CONJUNTO DE TAREFAS
1. Reproduza fielmente tudo o que vai de "Em vez disso, criam" até "com a fantasia." no texto sobre o espiritismo brasileiro.
2. No texto sobre o espiritismo brasileiro, quais contemporâneos de Adolfo Bezerra de Menezes são mencionados?
3. Retome o texto sobre o espiritismo brasileiro a partir do ponto em que ele para.

Nem todas as coisas são como desejamos. Nem tudo se expressa como as aparências sugerem. Nem tudo é agradável em nossa vida e a realidade dos fatos apresenta constantes momentos de decepção.

As pessoas, quando apreciam o "espiritismo" brasileiro, confundem a embalagem com o conteúdo. Acreditam que, se a embalagem é boa, o conteúdo também é, e acabam definindo um pelo outro, sem ter o mínimo discernimento nem um pingo de desconfiômetro e muito menos qualquer senso de realismo.

Em vez disso, criam um terreno da fantasia e do pensamento desejoso, e, dentro de um emaranhado de dissimulações que são muito caraterísticas nesse Brasil em que as pessoas mentem até para si mesmas em nome de vantagens sociais diversas, as pessoas tomam suas "fantasias" como se fosse um pretenso realismo.

Com essa postura, essas pessoas são capazes de argumentar demais para defender ideias sem pé nem cabeça que elas acreditam serem racionais. Chegam os "isentões" de plantão, prometendo uma abordagem "objetiva" e "imparcial" das coisas, e eles investem na "neutralidade" de suas falácias, dentro do que eles acreditam ser o "equilíbrio" da realidade com a fantasia.

Francisco Cândido Xavier pode não ser o único homem cuja vida é abordada no terreno da fantasia. Temos também Adolfo Bezerra de Menezes, com sua biografia parcial e "sem máculas", mesmo quando seus contemporâneos, como Rui Barbosa e Machado de Assis, apresentam pontos sombrios em suas biografias.

[Registros de localização de itens]
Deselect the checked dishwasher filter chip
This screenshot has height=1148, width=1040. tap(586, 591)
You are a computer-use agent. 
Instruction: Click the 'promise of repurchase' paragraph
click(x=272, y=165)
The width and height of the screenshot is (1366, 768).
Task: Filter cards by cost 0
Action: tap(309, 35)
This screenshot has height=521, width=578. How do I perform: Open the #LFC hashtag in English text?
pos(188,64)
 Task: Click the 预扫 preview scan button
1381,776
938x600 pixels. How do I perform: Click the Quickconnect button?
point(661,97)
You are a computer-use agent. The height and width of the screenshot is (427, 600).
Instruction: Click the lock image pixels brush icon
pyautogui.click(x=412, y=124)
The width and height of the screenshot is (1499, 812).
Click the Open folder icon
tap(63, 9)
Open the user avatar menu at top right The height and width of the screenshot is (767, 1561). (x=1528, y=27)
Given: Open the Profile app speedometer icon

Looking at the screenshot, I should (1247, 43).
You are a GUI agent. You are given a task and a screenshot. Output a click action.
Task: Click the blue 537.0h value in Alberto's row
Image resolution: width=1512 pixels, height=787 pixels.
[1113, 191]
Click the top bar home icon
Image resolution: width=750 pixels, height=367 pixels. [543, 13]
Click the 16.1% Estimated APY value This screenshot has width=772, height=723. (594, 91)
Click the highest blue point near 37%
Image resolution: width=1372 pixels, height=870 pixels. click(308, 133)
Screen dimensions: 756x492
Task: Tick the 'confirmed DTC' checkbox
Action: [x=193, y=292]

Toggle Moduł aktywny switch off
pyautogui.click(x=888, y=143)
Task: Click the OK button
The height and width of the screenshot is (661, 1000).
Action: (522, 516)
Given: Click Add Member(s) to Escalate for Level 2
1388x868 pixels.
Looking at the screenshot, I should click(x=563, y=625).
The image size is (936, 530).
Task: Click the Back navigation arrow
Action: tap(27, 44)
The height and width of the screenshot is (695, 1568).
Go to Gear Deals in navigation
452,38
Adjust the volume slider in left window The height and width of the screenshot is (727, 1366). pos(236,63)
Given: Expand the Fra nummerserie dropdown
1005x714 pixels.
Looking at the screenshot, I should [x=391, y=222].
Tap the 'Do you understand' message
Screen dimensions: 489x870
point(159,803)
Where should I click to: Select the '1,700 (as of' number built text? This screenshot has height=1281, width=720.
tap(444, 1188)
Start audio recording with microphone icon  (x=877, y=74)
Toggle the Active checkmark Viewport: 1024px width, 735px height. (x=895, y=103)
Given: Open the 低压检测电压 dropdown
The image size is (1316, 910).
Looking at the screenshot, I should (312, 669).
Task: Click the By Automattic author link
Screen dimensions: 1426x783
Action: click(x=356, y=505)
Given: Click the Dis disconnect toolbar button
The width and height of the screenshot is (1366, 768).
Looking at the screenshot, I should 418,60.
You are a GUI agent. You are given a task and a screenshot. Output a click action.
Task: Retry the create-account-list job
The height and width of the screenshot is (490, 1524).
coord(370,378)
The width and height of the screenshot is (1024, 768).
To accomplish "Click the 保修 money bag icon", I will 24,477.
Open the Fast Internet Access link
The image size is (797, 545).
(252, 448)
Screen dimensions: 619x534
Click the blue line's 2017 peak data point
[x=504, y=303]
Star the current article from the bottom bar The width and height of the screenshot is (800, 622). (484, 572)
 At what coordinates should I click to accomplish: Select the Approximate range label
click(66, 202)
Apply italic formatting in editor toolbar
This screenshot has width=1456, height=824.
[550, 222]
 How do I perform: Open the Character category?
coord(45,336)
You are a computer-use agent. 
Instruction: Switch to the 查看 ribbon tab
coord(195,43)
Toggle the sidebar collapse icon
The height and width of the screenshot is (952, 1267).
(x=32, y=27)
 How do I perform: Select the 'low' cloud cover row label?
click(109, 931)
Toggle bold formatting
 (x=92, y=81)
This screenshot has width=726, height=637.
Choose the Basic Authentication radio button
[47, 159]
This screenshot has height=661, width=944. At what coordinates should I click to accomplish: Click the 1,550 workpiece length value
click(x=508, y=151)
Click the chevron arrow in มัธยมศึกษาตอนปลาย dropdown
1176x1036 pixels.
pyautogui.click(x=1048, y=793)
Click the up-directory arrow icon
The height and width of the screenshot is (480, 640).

RESPOSTAS ÀS TAREFAS
1.
Em vez disso, criam um terreno da fantasia e do pensamento desejoso, e, dentro de um emaranhado de dissimulações que são muito caraterísticas nesse Brasil em que as pessoas mentem até para si mesmas em nome de vantagens sociais diversas, as pessoas tomam suas "fantasias" como se fosse um pretenso realismo.

Com essa postura, essas pessoas são capazes de argumentar demais para defender ideias sem pé nem cabeça que elas acreditam serem racionais. Chegam os "isentões" de plantão, prometendo uma abordagem "objetiva" e "imparcial" das coisas, e eles investem na "neutralidade" de suas falácias, dentro do que eles acreditam ser o "equilíbrio" da realidade com a fantasia.

2. Rui Barbosa e Machado de Assis.

3.
Mas é em Chico Xavier que tais fantasias são levadas ao extremo, a ponto dele ser visto como uma "fada-madrinha" do mundo real, sendo uma espécie de "princesa da Disney" para as pessoas mais velhas. E isso alimentado por uma seleção de memes e testemunhos que só mostram o lado agradável da biografia do "médium", um dos maiores representantes do pensamento conservador brasileiro.

Só que os aspectos negativos da biografia de Chico Xavier são reconhecidos, mesmo por acidente e até de forma inconsciente, por aqueles que expressam simpatia e apreço ao anti-médium (lembremos que "anti-médium" é o termo que usamos para supostos médiuns que querem ser o centro das atenções, não o intermediário da comunicação protagonizada entre mortos e vivos).

Um dos casos são as fraudes literárias. Já se sabe, portanto, que Chico Xavier realmente fez essas fraudes. Não fez sozinho, mas isso também não lhe exime de responsabilidade. Mesmo quando o "médium" não decidia pelas tarefas ruins a ele relacionadas, ele não só consentiu como deu amplo apoio e, no caso das fraudes literárias, "aperfeiçoadas" pelos dirigentes da Federação "Espírita" Brasileira (que "concebia" os estilos de cada "psicografia", alterando a linguagem), ele apoiava e se oferecia até para colaborar.

Isso desmonta a tese do "mistério psicográfico", uma lorota que até os "isentões" - como o pessoal que atuou na revista Superinteressante - acreditam como "plausível". Afinal, eles ainda permanecem na zona de conforto de continuar acreditando que Chico Xavier fez as "psicografias" sozinho, seus "assistentes" se limitam ao além-túmulo e, se há problemas de estilos manifestos nas "psicografias", só Deus irá resolver.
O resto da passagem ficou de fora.